### [TASK TO CARRY OUT]
Please reproduce all the data exactly as written and omit the pictures.

(Items from a dataset)
_ _ _ _

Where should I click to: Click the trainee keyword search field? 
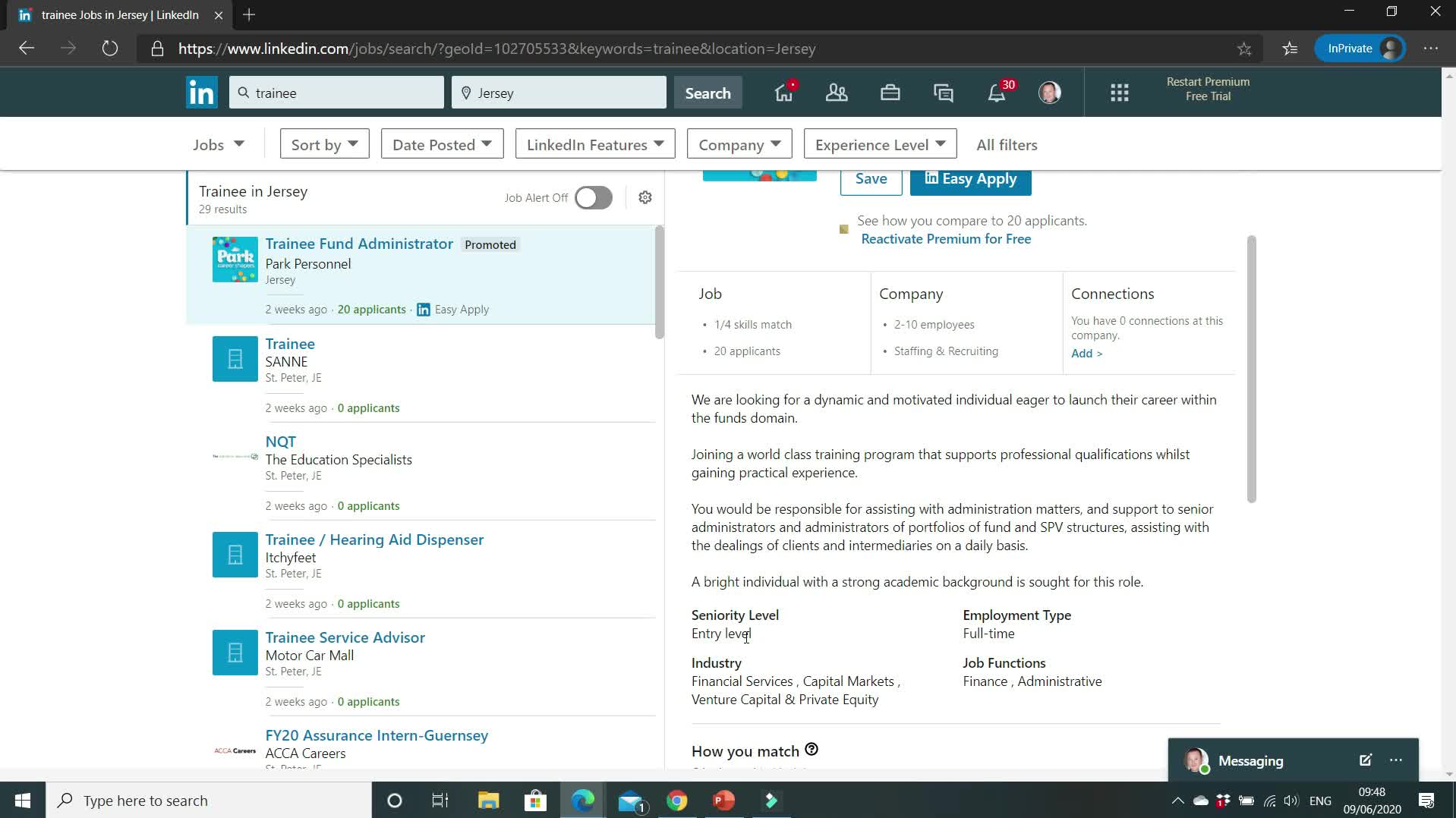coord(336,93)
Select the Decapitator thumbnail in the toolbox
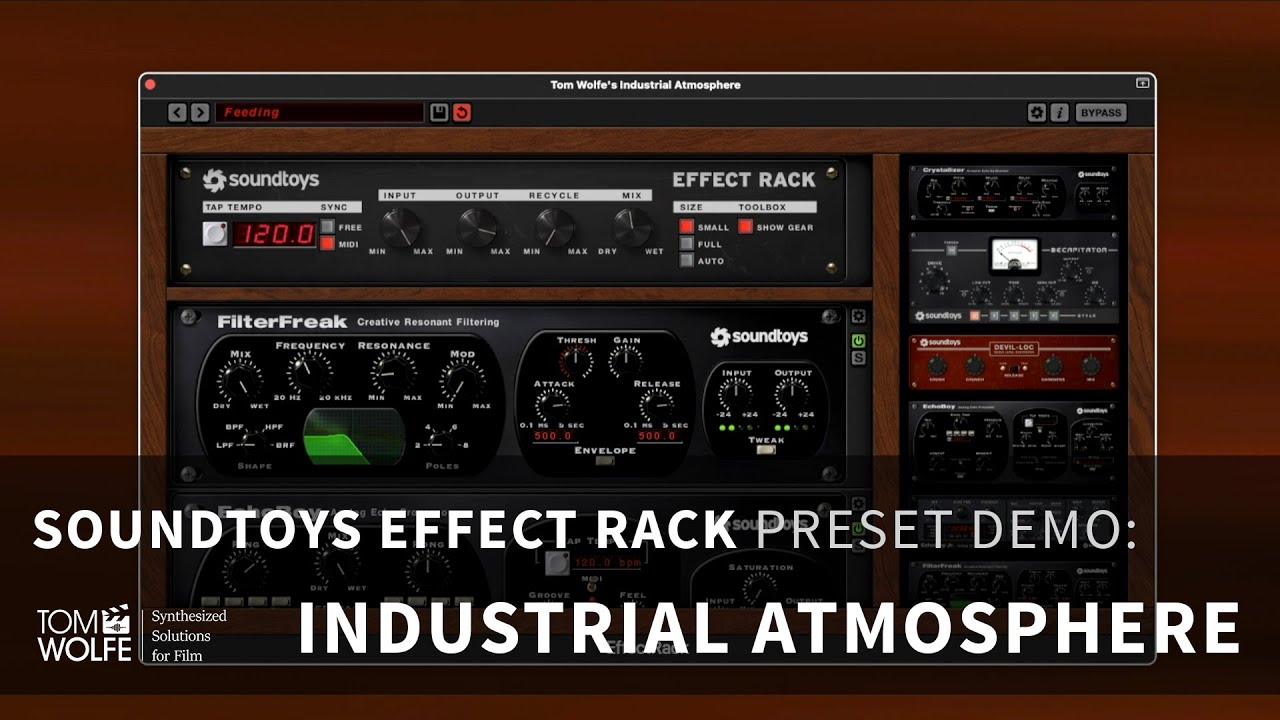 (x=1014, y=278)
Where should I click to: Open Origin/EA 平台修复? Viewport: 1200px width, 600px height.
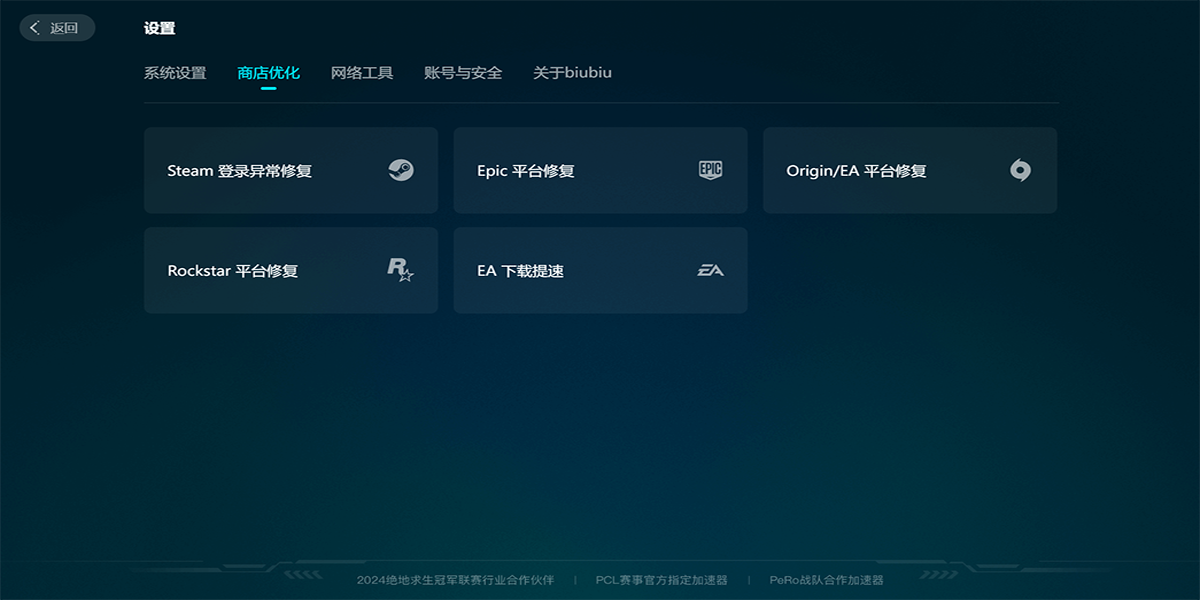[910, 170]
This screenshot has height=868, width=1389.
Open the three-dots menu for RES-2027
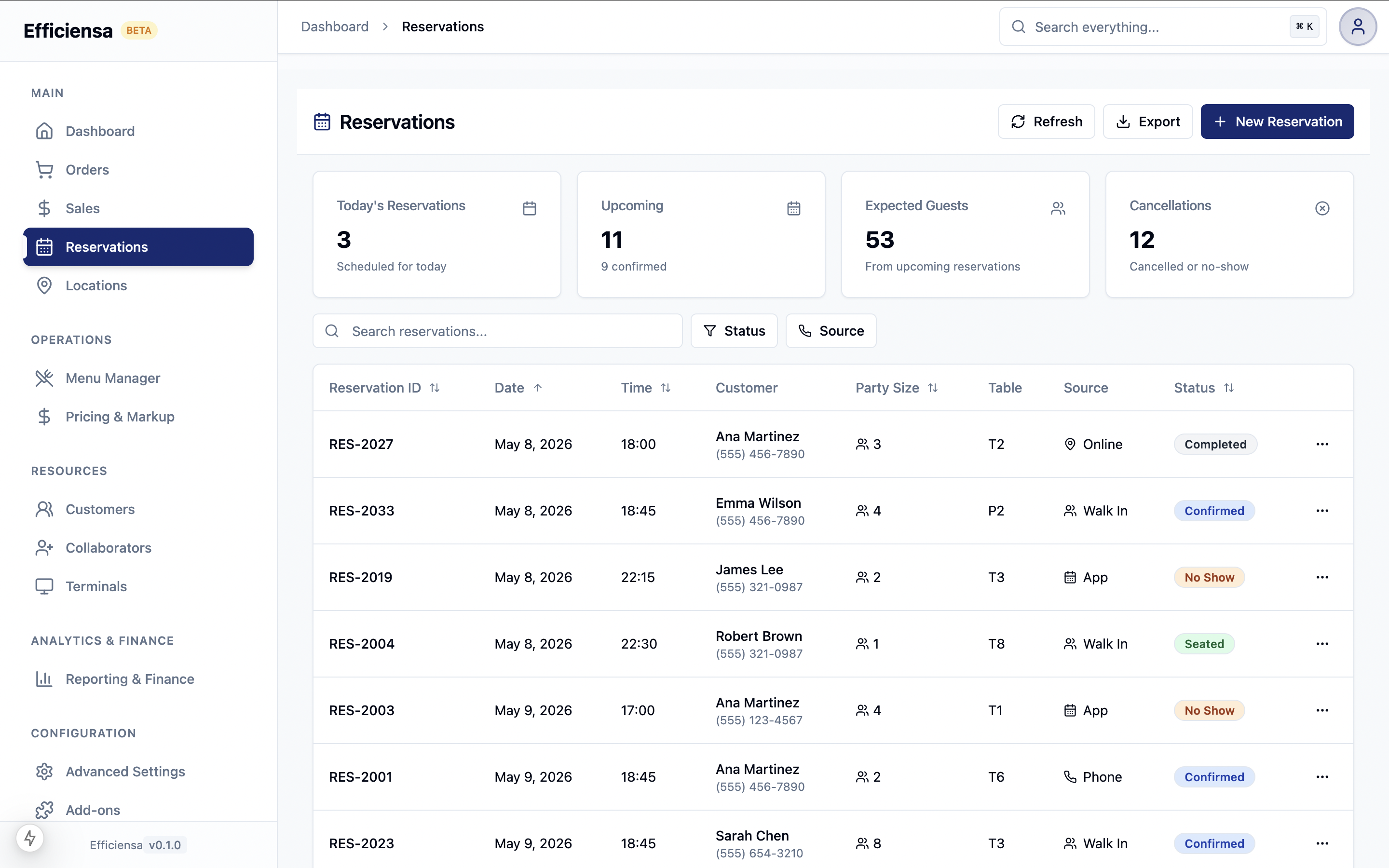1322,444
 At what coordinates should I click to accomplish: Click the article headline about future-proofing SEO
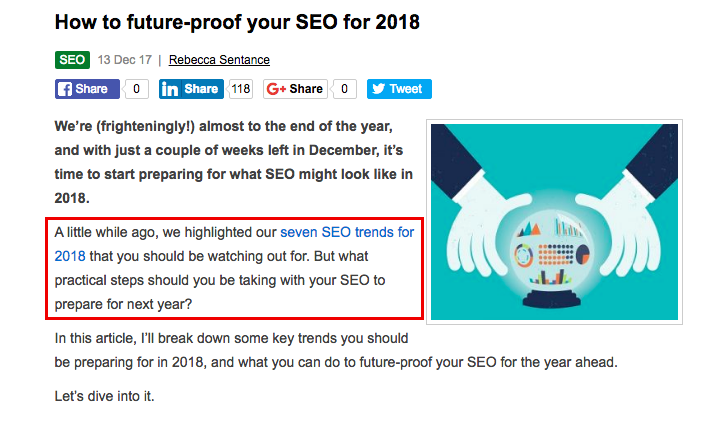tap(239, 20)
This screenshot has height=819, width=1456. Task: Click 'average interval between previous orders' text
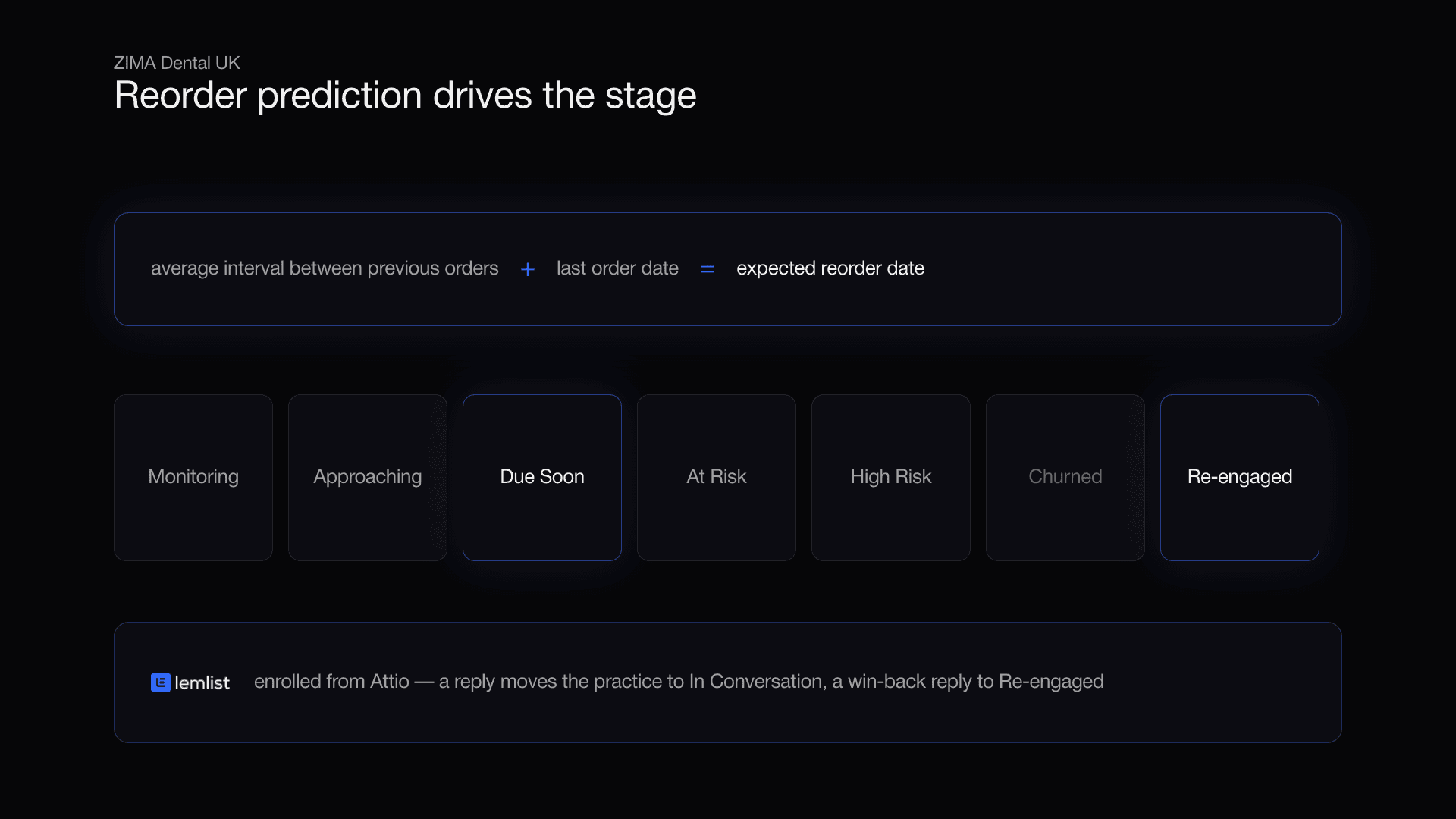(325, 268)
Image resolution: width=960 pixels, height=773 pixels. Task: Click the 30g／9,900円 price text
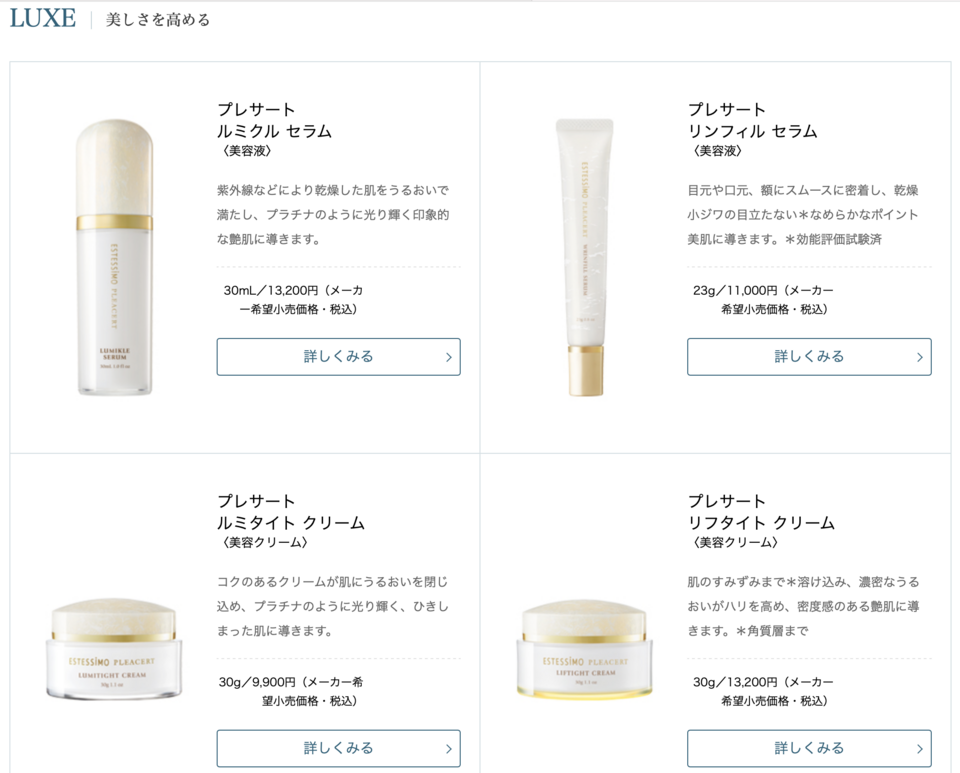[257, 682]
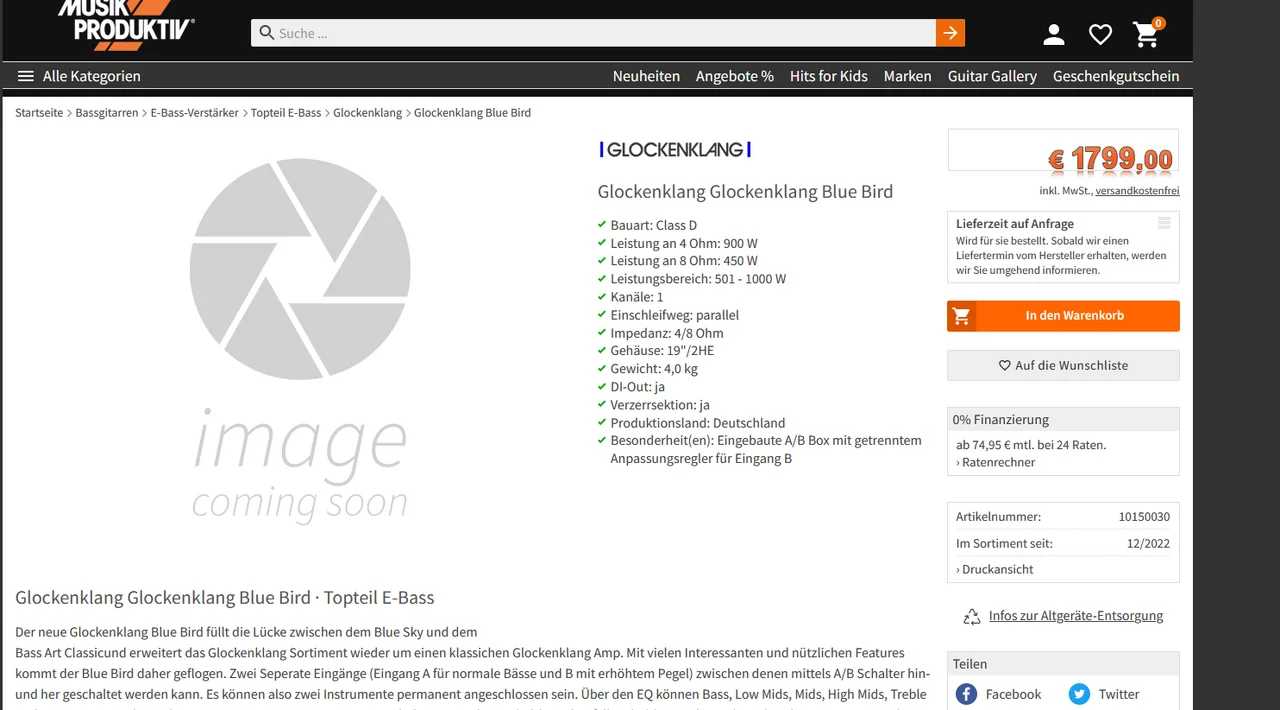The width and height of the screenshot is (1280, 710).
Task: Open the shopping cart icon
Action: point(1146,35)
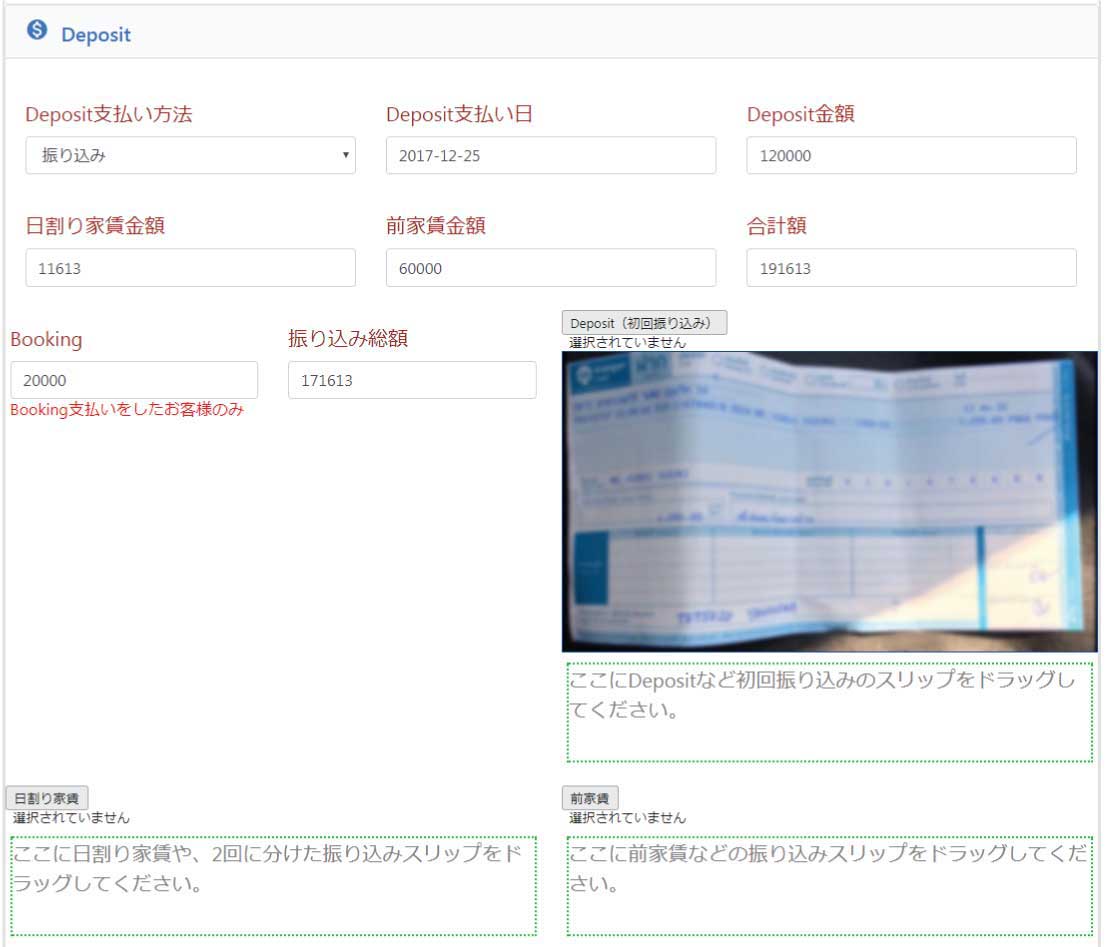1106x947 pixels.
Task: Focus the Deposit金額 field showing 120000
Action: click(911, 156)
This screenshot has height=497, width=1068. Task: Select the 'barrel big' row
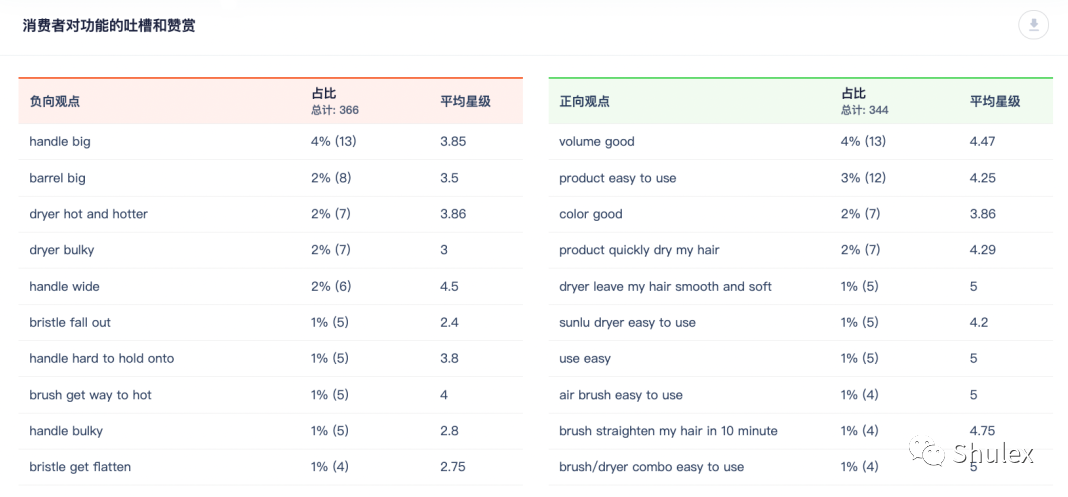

_ _ _ _

### [RESULT OF THIS TASK]
Where should I click to: Click the trainee keyword search field? 
coord(336,93)
Select the Decapitator thumbnail in the toolbox
 (x=1014, y=278)
Where should I click to: Open Origin/EA 平台修复? Viewport: 1200px width, 600px height.
[910, 170]
This screenshot has height=868, width=1389.
Open the three-dots menu for RES-2027
1322,444
 At what coordinates should I click to accomplish: Click the article headline about future-proofing SEO
tap(239, 20)
This screenshot has height=819, width=1456. Task: Click 'average interval between previous orders' text
(325, 268)
Image resolution: width=960 pixels, height=773 pixels. Task: Click the 30g／9,900円 price text
[257, 682]
The width and height of the screenshot is (1280, 710).
Task: Open the shopping cart icon
Action: point(1146,35)
1106x947 pixels.
Task: Focus the Deposit金額 field showing 120000
Action: click(911, 156)
This screenshot has height=497, width=1068. Task: Select the 'barrel big' row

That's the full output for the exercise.